For people who are new to farming, it is hard to know where to begin. Luckily for us all, there is limitless one-on-one advice on line, teaching us the "a, b, c's" of how to grow your own vegetables. Gail Langellotto, a professor of horticulture and statewide coordinator of the Master Gardener program at Oregon State University offers a free course through the end of April. Even if you miss the free introduction period, it is worth taking her introduction to gardening course. 

You Don't Need 100 Acres 

In fact, you don't even need any land at all! You can start your home garden on your porch or deck, using containers or decorative pots. With container gardening, all you need is a vessel, good soil, and plenty of sunlight. 

Jennifer Blackwell, one of our very own Chinowth & Cohen Realtors agent, has joined many Oklahomans who have started home gardens on their porches, big and small. She was recently featured in the Oklahoman talking about her experience.

As a segway from containers to raised beds, many people have adopted straw bale gardening, or tilled soil gardens. Straw bale gardening is when you use straw bales like raised beds in the yard so that no additional soil is needed.

Get Started With Seeds

Starting out may seem overwhelming but once you get going, you'll be done in no time. In 30-75 days you will have a productive garden of your own!

Start your seeds early, so that when the weather is consistently warm and your garden is ready, they will be too.

You can use used teabags to put seeds into, as it activates the growth process. Use empty Keurig cups or empty egg shells as the container for the teabags. Once the plants are big enough and the weather is warm enough, plant your seedlings right into the garden, giving them plenty of space to stretch their feet. Different varieties need different amounts of space, so be sure to do your research before you plant. 

Do you Prefer a Traditional In-ground Garden?

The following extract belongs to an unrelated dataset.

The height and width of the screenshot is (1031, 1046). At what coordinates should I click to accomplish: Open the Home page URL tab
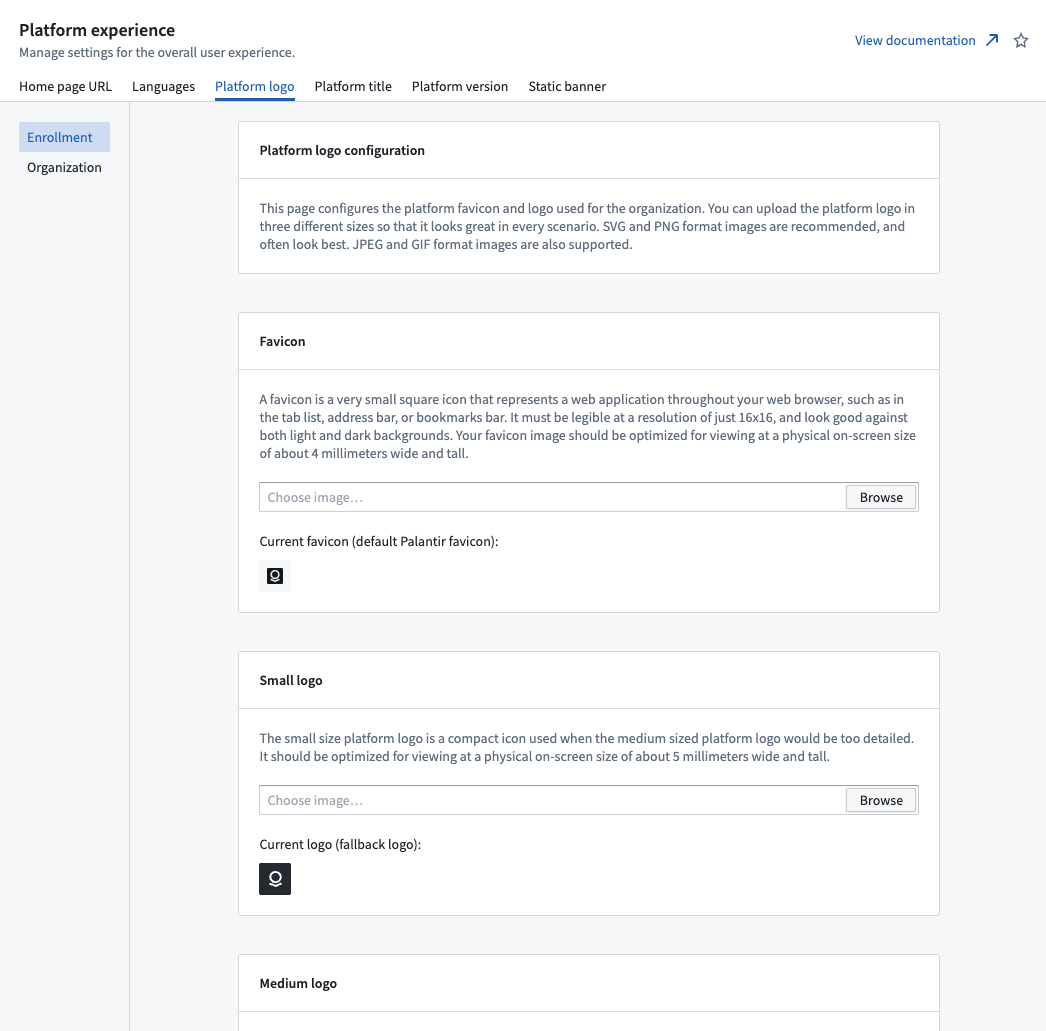(x=65, y=86)
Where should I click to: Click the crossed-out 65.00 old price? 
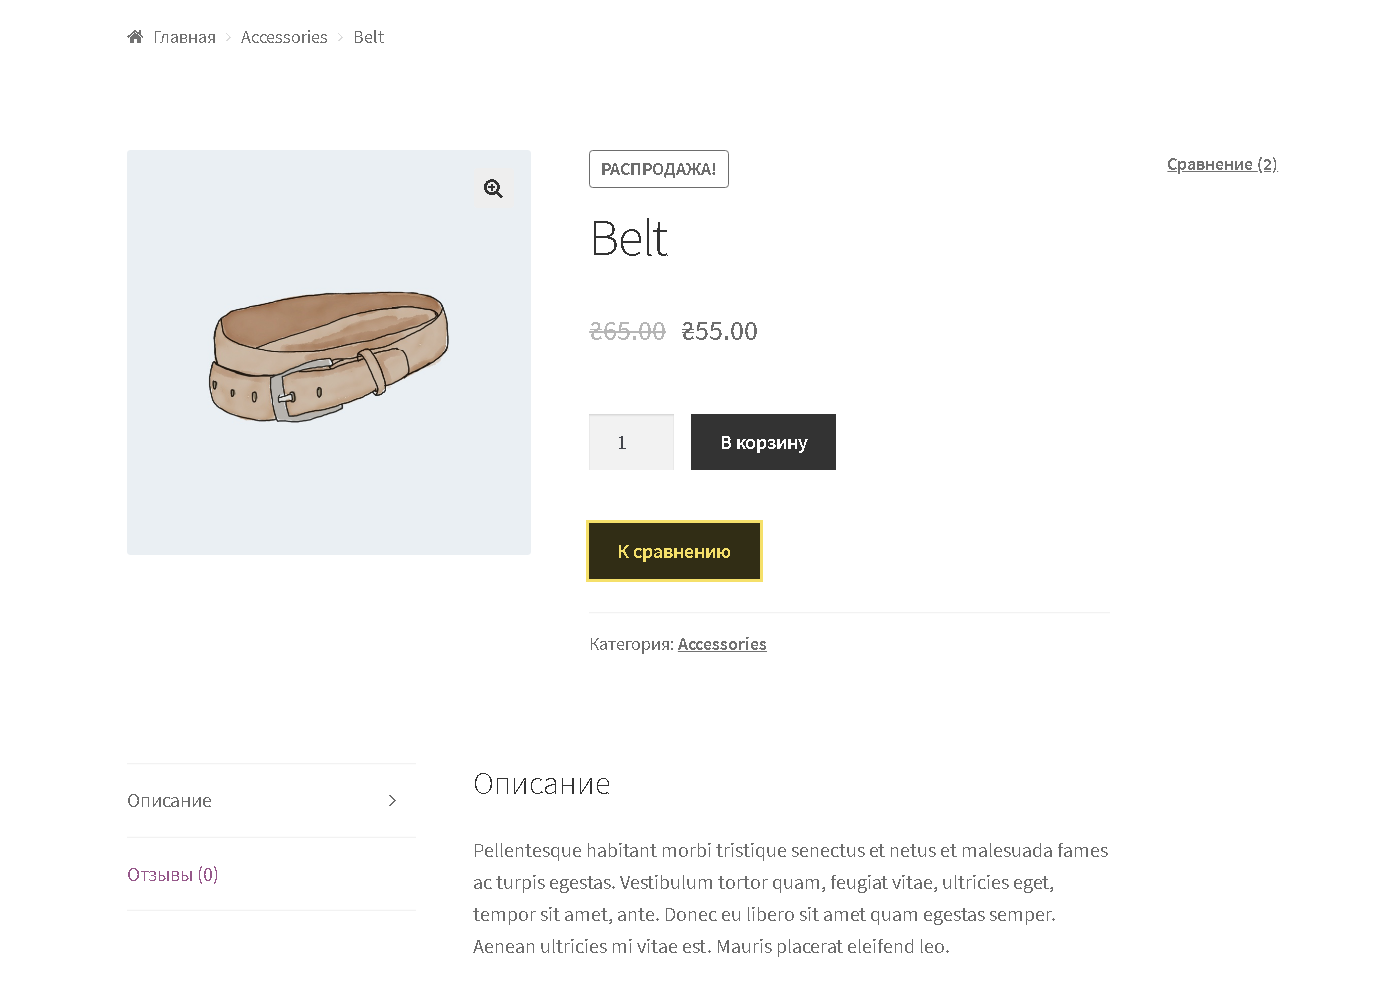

If you want to forgo the decorative pots or straw bales, and plant directly in the ground, you will need to apply some old fashioned hard work to get the ground ready. 

  • Getting the Grass out - This step requires elbow grease, or better still, a teenager! Skim the grass off the top after wetting it to soften. You can either compost or throw this grass away, but you want to save as much dirt in this process as possible. Smothering the area with a clear plastic tarp may do the same trick, but it could take up to several weeks to kill pests and grass depending on how hot it gets.
  • Preparing the Soil - Begin layering with black ink only newspaper, weed barrier cloth, or cardboard before adding any new dirt to keep any new grass or weeks from growing up in your new garden. 
  • Know your region - Choose plants that will thrive in your planting zone. Test your soil. Some areas have more acidity or clay which makes growing difficult. Depending on your soil quality, you might need to add conditioners to make the atmosphere more hospitable to your new plants.

Handy Tip - Make a blueprint of where you planted which vegetable in your garden because it is easy to forget!

Becoming an urban farmer provides countless benefits to you and the environment. Whether growing a single tomato plant or enough vegetables for you and your entire neighborhood, it can improve your physical health by supplying your diet with nutritious vitamins, minerals and antioxidants. Gardening is a way to get outside for some fresh air, physical activity, and absorb vitamin D from the sunshine, all promoting physical health. And don't forget, you can save money by growing your own vegetables!